Part 2: On how a ruling from 2002 brought to a halt Florida's death penalty 14 years later



All executions in the state of Florida have been on hold since Jan. 12, 2016, when the U.S. Supreme Court issued a ruling declaring unconstitutional the way the state has been sentencing convicted individuals to death.

That decision, in the case of Timothy Hurst v. Florida, triggered a domino effect of legal challenges, which means that, for almost a year, Florida has had essentially no death penalty and the 384 prisoners on Death Row don’t know where they stand. The whole system is in limbo.

The chain of events that led to the current situation actually started in 2002. Back then, the U.S. Supreme Court ruled, in the case of Timothy Ring v. Arizona, that judges can’t have the final say when sentencing someone to death. Only juries can do that, as establish in the Sixth Amendment of the U.S. Constitution.

In that same year, 2002, the Florida Supreme Court decided that the U.S. Supreme Court’s ruling didn’t apply to Florida, even though it had a very similar system to Arizona’s, where judges and not juries handed down death sentences.

The U.S. Supreme Court in the Ring decision, did not explicitly overturn a case that Florida relied on to justify its system, Hildwin v. Florida. The Florida Supreme Court, then interpreted that to mean the Florida’s system wasn’t unconstitutional.

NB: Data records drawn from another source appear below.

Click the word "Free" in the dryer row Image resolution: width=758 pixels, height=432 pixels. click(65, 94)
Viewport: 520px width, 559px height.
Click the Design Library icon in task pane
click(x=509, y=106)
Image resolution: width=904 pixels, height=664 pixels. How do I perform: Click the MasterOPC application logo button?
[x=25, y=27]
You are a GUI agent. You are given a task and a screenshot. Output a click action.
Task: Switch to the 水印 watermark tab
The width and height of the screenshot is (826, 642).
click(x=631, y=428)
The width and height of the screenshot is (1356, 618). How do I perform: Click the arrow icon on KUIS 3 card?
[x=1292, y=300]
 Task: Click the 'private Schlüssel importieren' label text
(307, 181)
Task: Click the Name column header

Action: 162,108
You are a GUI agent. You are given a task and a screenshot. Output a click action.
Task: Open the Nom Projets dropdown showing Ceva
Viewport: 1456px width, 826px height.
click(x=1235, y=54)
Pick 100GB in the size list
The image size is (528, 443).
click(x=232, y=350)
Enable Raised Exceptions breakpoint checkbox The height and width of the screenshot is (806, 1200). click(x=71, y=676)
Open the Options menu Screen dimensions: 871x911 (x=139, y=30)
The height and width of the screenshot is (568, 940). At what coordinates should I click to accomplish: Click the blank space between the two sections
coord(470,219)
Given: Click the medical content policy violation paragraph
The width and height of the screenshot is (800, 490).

The Florida Supreme Court In 2002

Standing (L-R): R. Fred Lewis, Barbara Pariente, Harry Lee Anstead, Chief Justice Charles

The U.S. Supreme Court wasn’t very clear at the time, says former state Justice Charley Wells, so he said the court did its best to interpret the ruling in Ring v. Arizona.

“And I am really critical of the U.S. Supreme Court for not being more definitive,” said Justice Wells. “You're always grappling when there is a change in the law with how does that affect the cases that have been tried under the existing law. And that just sets up a conundrum when you're dealing with death. “

Fast forward 14 years to the Hurst v. Florida decision. The U.S. Supreme Court ruled that their 2002 decision about who can sentence someone to death did apply to Florida. In practical terms, it means that the state’s death penalty has essentially been unconstitutional since 2002.

Source: SCOTUS blog

Timothy Hurst's lawyer, Seth Waxman

The Hurst decision came out in January 2016, which halted Mike Lambrix’s imminent execution and threw out the state’s existing laws about how to sentence someone to death.

It also prompted two key questions: How should the state rewrite rules for cases moving forward? What should be done with the 384 people who were sentenced under a now-unconstitutional system?

Trying to address the first question, the Florida Legislature approved new sentencing rules on March 3, 2016. But those were thrown out by the Florida Supreme Court just a few months later on Oct, 14, because they allowed a non-unanimous jury to send someone to Death Row.

The Florida Supreme Court said a constitutional system has to have a unanimous jury for death penalty cases. So, until the Legislature writes new rules requiring a jury to be unanimous and have the final say in sentencing, no one can be given the death penalty in Florida.

The beginning of an answer for the pressing question of what happens to the people who were already sentenced and are living on Death Row came in the form of two decisions published on Dec. 22, 2016 in the separate cases of Mark Asay and John Mosley, both Death Row inmates.

The Florida Supreme Court opinions issued then said that about half of the people on Death Row - between 150 and 200 - will now get a chance at a new sentence. The question before the courts is not whether these people are innocent or guilty - that was already decided by a jury of their peers as required by the Sixth Amendment -, but whether they will be executed.

The others on Death Row will not get that chance.

The dividing line between those two groups is that Ring v. Arizona decision from back in 2002. People whose sentences were final before then will not have their cases automatically reexamined at this point. Inmates whose sentences were finalized after that date, they get a second chance.

But this dividing line is being challenged, so things are still up in the air.

“This has been handled in a piecemeal way,” said Charley Wells. “The consequences of that are confusion, and it’s unfortunate for everyone that is involved in the system because of that confusion.”

Confusion -- when you’re literally talking about a matter of life and death.